Over the past decade, and certainly, since Covid, employers have faced increasing challenges related to their workplace drug testing programs. Cannabis legalization, in part, initiated a shift away from traditional zero-tolerance testing programs. In 2023, I expect multiple factors to compound a trend many employers are already experiencing: feeling caught between a rock and a hard place.  

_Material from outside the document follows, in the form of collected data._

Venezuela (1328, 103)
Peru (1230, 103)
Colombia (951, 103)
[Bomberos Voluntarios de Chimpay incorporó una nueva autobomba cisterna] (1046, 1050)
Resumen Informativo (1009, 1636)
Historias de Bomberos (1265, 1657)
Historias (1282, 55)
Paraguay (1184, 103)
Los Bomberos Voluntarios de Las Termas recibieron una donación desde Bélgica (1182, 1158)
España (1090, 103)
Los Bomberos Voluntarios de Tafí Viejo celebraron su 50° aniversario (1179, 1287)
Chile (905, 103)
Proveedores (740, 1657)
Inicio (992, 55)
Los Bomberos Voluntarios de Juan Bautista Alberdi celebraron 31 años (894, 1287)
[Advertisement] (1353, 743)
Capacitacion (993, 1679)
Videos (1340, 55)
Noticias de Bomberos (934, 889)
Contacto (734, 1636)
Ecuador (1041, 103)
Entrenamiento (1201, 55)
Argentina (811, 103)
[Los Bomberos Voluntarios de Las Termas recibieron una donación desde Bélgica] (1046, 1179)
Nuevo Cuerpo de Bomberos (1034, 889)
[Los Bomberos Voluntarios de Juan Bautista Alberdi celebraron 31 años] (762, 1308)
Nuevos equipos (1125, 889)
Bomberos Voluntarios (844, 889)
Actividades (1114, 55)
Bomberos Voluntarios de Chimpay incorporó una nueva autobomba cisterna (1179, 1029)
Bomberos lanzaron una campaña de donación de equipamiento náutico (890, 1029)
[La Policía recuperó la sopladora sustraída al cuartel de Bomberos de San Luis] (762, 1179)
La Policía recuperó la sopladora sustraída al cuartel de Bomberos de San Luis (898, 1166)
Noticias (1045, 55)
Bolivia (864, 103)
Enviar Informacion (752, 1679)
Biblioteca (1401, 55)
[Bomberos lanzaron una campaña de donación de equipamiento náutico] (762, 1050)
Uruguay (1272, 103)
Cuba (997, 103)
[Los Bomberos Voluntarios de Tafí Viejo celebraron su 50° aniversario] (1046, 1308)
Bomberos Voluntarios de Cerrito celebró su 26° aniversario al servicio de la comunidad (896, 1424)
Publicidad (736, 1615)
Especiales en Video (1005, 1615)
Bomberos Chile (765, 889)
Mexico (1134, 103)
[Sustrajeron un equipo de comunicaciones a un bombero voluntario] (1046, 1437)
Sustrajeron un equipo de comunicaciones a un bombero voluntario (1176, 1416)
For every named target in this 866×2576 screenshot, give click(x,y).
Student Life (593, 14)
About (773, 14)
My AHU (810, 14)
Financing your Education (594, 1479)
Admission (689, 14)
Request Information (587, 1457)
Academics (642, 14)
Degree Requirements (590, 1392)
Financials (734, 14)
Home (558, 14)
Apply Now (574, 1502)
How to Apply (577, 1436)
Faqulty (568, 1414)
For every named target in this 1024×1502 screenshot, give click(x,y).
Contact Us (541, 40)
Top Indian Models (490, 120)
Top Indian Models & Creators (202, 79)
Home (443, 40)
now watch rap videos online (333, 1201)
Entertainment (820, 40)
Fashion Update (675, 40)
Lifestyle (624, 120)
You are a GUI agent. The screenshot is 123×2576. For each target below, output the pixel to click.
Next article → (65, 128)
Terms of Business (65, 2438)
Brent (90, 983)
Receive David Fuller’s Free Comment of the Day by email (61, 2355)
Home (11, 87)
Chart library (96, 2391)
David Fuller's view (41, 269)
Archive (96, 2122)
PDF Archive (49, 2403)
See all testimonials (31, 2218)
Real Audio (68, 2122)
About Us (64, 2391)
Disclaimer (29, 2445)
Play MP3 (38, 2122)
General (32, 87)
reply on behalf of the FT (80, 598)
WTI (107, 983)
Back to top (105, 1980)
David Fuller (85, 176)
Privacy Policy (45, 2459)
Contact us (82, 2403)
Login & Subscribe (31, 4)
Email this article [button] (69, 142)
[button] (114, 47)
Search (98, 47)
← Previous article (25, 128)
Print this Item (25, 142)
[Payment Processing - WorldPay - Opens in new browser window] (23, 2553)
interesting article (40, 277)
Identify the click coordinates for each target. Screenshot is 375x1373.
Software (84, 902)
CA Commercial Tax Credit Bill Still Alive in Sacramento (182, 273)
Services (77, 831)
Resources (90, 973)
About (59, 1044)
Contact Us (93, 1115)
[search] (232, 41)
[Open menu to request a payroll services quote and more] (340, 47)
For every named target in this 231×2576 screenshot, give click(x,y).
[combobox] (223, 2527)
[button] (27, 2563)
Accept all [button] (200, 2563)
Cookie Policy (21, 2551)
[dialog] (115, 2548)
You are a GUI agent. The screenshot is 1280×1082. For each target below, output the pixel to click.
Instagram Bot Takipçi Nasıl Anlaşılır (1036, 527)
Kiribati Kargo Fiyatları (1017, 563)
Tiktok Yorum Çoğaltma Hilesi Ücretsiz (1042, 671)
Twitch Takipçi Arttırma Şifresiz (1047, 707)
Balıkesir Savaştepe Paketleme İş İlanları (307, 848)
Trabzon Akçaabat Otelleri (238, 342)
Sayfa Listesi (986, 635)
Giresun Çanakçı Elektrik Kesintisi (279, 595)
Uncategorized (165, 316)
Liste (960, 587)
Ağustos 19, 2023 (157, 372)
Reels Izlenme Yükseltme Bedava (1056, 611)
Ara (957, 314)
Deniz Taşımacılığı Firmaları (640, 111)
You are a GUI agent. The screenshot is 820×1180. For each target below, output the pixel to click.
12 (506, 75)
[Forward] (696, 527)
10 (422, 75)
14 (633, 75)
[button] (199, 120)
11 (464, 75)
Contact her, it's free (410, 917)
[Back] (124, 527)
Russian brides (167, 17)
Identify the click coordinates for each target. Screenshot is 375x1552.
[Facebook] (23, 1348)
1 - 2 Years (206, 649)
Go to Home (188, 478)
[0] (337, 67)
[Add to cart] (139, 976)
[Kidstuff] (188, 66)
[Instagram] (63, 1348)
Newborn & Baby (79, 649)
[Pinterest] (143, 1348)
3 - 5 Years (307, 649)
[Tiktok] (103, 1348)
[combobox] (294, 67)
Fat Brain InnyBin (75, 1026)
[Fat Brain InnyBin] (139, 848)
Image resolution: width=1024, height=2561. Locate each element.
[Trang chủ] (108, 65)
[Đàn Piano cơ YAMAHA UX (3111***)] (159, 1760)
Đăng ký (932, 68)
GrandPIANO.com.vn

Workplace drug testing initially focused on zero-tolerance. Employers who chose to test typically used oral fluid, urine, or hair samples to screen for various drugs, including amphetamines, cocaine, opiates, phencyclidine2, and cannabis. In these testing programs, the adverse action for a positive test result was explicit: an applicant would not be hired, or an existing employee would be terminated.

Now, more and more employers are adapting their legacy testing programs in response to current macroeconomic factors. First, cannabis legalization is increasing access, use, and drug test positivity, making it harder for employers to find applicants and employees who can yield negative drug test results.3 Second, Covid has made it increasingly complex for some employers to attract and retain staff. Third, a swell of advocacy movements against THC metabolite testing is confusing employers. Finally, laws are changing, and employees are increasingly filing wrongful termination lawsuits against employers.  

So, the rock combines legislative and social trends complicating employer decisions about how, and if, to test for cannabis. And the hard place involves policy changes needed to keep the workplace safe, fully staffed, and fair for all parties involved. Employers will likely continue to feel stuck in this tight spot in 2023, but I’m confident recent use breath testing will start to play an important role in helping employers successfully navigate these challenges and avoid the pinch that exists between the rock and the hard place.


In cybersecurity, 2022 held many accomplishments worthy of celebration: shared awareness of threats and protective actions, increased workforce diversity, takedowns of major threat actors,4 government sharing of vulnerabilities, and many more. Looking forward to 2023, we will continue to see heightened risks such as ransomware and the occurrence of destructive malware. Safety awareness in physical and virtual spaces will remain an important business objective. Organizations must meet these challenges by focusing on the critical information driving their businesses and establishing comprehensive information security plans and programs to protect it. 

In addition to security plans, forward-thinking businesses are also creating policies to protect employees in safety-sensitive positions. The year ahead will see many companies adapting to changing state and local laws allowing cannabis for either recreational or medicinal use. In light of these changes, policies may include added measures to prevent hazardous situations created by employee substance abuse during the workday.

An employee working under the influence of cannabis has long been considered a physical risk for safety-sensitive positions. A growing consideration is how an employee who uses cannabis during the workday might impact a company’s information or automation environment. A breach, sensitive information leak, or even an outage can cripple a business and severely impact revenue. However, the future is bright in 2023 for companies with solid risk management frameworks that consider risks beyond traditional safety-sensitive positions. 

SAFE + FAIR IN 2023 

Testing breath for cannabis will enable employers to make policy changes focused on detecting and deterring cannabis use during the workday. The narrow detection window for cannabis breath testing will allow employers to maintain safety while treating employees fairly. Updating policies and implementing a recent use test designed for the era of cannabis legalization is a better way to address the needs of employers and employees in 2023 and beyond.